Bernstein Polynomials
One key decision in estimating the functions $\sigma^{-1}_j$ is how to approximate them. In this package we approximate each function using Bernstein polynomials. A Bernstein polynomial of order $n$ takes the form of a sum of basis functions:
\[B_n(x) = \sum_{k=1}^n \theta_k b_{k,n}(x)\]
where the basis functions are defined as:
\[b_{k,n}(x) = {n \choose k} x^k (1-x)^{n-k}\]
Although one could make other reasonable choices for approximating $\sigma^{-1}_j$, Bernstein polynomials were chosen because they an approximation for which it is uniquely easy to impose constraints, which is a central focus of our package.
Whenever you run define_problem
, we generate two Bernstein polynomials. The first is in market shares, and serves as the design matrix for the NPIV regression. The second is in the vector of instruments.
GMM Estimation
The estimation problem takes the following form:
\[ \min_{\theta} \sum_{j=1}^J \Big [\sum_{t=1}^T \tilde \xi_{jt} \Big ]'(A_j'A_j)^- \Big [\sum_{t=1}^T \tilde \xi_{jt} \Big ]\]
where $\tilde \xi_{jt}$ are the values of $\xi_{jt}$ implies by the current estimate of the demand system. The matrix $A_j$ is the aforementioned Bernstein polynomial in demand instruments for product $j$.

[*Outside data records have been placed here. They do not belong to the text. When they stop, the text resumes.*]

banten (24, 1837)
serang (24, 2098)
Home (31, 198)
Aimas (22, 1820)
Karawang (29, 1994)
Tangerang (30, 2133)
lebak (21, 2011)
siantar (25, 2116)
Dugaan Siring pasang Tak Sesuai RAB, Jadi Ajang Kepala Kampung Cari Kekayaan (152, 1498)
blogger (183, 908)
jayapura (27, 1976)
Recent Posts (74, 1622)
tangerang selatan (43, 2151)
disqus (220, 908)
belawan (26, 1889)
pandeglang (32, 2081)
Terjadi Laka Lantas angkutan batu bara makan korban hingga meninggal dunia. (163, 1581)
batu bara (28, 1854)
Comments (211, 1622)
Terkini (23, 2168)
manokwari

When we are solving this linear problem using JuMP.jl, we solve it as written. When we are using more general approaches (Optim.jl or Turing.jl), we found this problem to be difficult to efficiently solve as written. Instead, during the construction of the problem, we multiply out the matrices above, allowing us to store and manipulate much smaller matrices for evaluating our objective functions. In particular, for appropriately defined values of $y,X$ and $Z$, we can rewrite the objective function as
\[ \min_\theta (y - X\theta)' Z (y - X \theta)\]

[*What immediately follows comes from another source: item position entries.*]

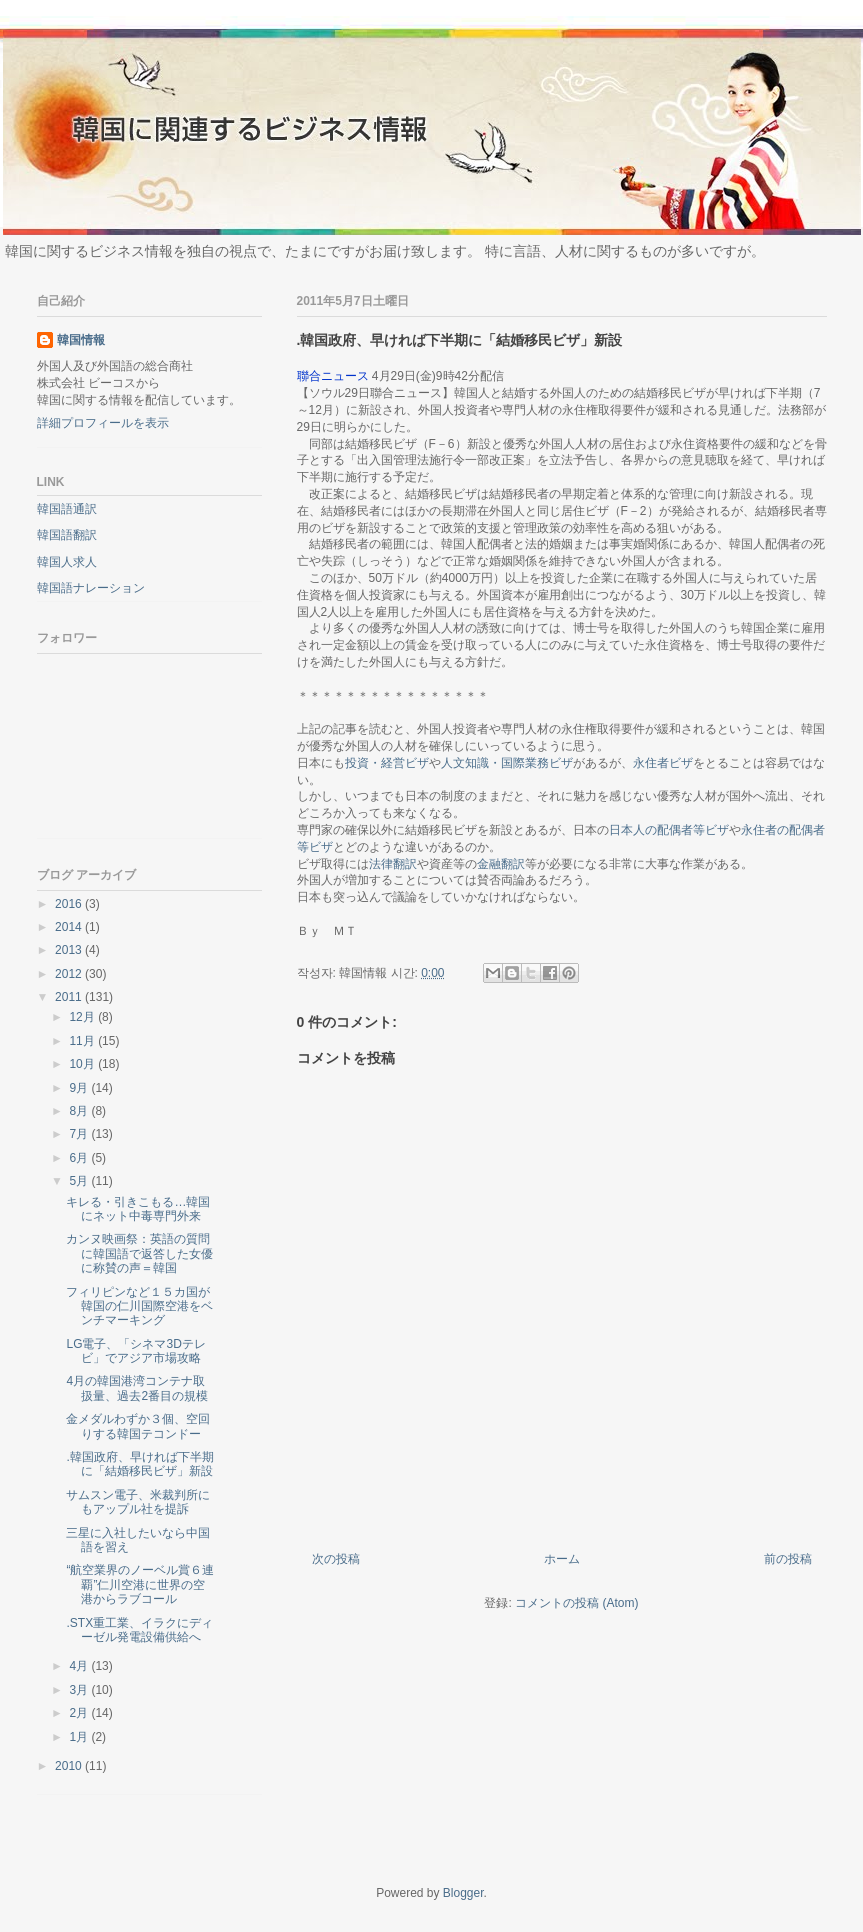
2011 (70, 997)
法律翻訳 (393, 864)
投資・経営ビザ (387, 763)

For complicated problems, $\theta$ can include hundreds of parameters, meaning that $Z$ and $X$ may have hundreds of columns (and, in the case of $Z$, rows). Manipulating these large matrices directly resulted in an estimation process that was quite slow even with analytic gradients. However, note that if we multiply out the product above, we get
\[ y'Zy + y'Z X\theta - \theta'X'Zy + \theta'X'X \theta \]

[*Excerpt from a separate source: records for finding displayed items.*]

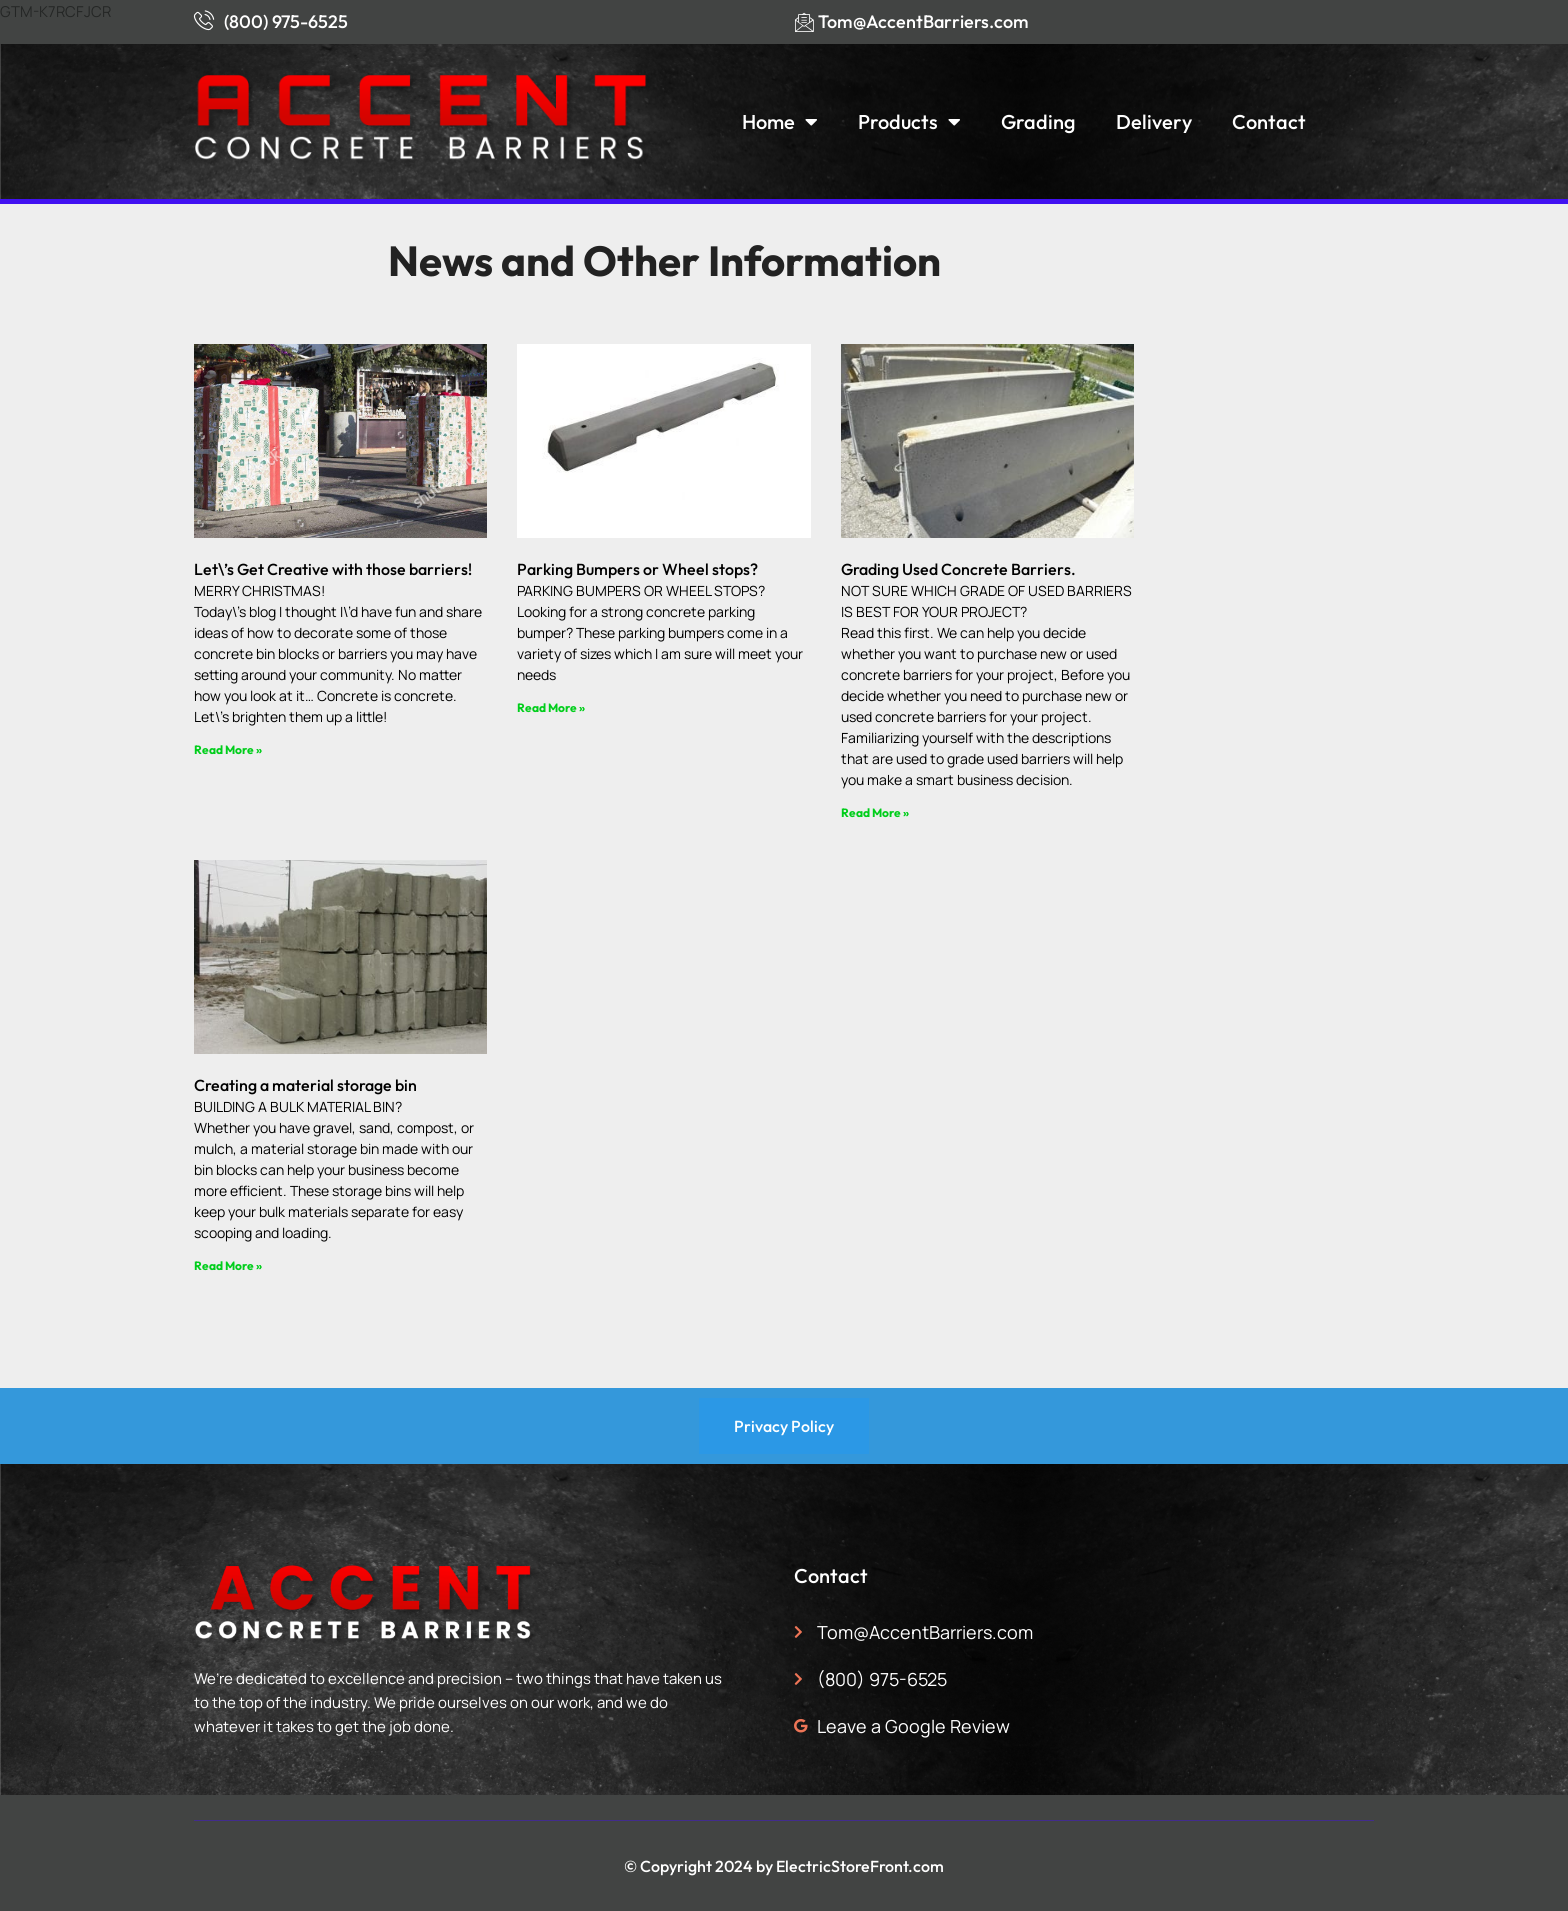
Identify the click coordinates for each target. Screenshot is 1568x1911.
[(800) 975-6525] (204, 20)
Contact (1269, 121)
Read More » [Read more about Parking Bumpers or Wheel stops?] (551, 707)
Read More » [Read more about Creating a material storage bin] (228, 1265)
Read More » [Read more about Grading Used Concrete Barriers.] (875, 812)
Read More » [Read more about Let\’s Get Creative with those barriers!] (228, 749)
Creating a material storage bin (305, 1085)
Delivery (1154, 121)
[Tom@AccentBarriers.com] (804, 22)
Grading (1038, 121)
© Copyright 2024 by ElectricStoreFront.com (784, 1866)
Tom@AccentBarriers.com (923, 21)
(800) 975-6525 (286, 21)
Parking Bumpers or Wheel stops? (637, 569)
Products (909, 122)
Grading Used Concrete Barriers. (958, 569)
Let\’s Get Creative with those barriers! (333, 569)
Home (780, 122)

Note, then, that the first term is constant with respect to $\theta$, and the rest of the terms are relatively small matrices which can be pre-computed prior to estimation. In practice, to handle normalizations and to treat the components $\theta$ that correspond to the index $\delta$ differently from those that correspond to the inverse demand functions themselves, we use a slightly different formulation, but the impact is the same. By pre-computing these matrices and storing them during problem construction, we find that estimation is dramatically faster. The only cost we pay is that this process introduces a small amount of (floating-point) errors in our objective function construction, but we find that these are negligible even in simulated data with unreasonably high signal to noise ratios (i.e., small optimized objective values).
Fixed Effects
Fixed effects are estimated as parameters, not absorbed from the data. So, be careful including fixed effects with too many values, as this may both slow down the optimization and require more memory.
To include fixed effects (categorical variables), use the option FE
to provide a vector of strings, where each element of the vector is a name of a column in the provided data df
. Note however that at present, variables that are included as fixed effect must be constant across products within a market. The only exception to this rule is "product"
which is a keyword which will produce product fixed-effects. There need not be a column named product
in the data, and in fact the code will ignore it if it's there.
Given how commmon fixed effect regression packages have become, users may expect the package to smartly identify and drop singletons and perform colinearity checks. This it not yet implemented– at present, the only thing we do beyond including all fixed effects as dummy variables is to drop one level per dimension of fixed effects.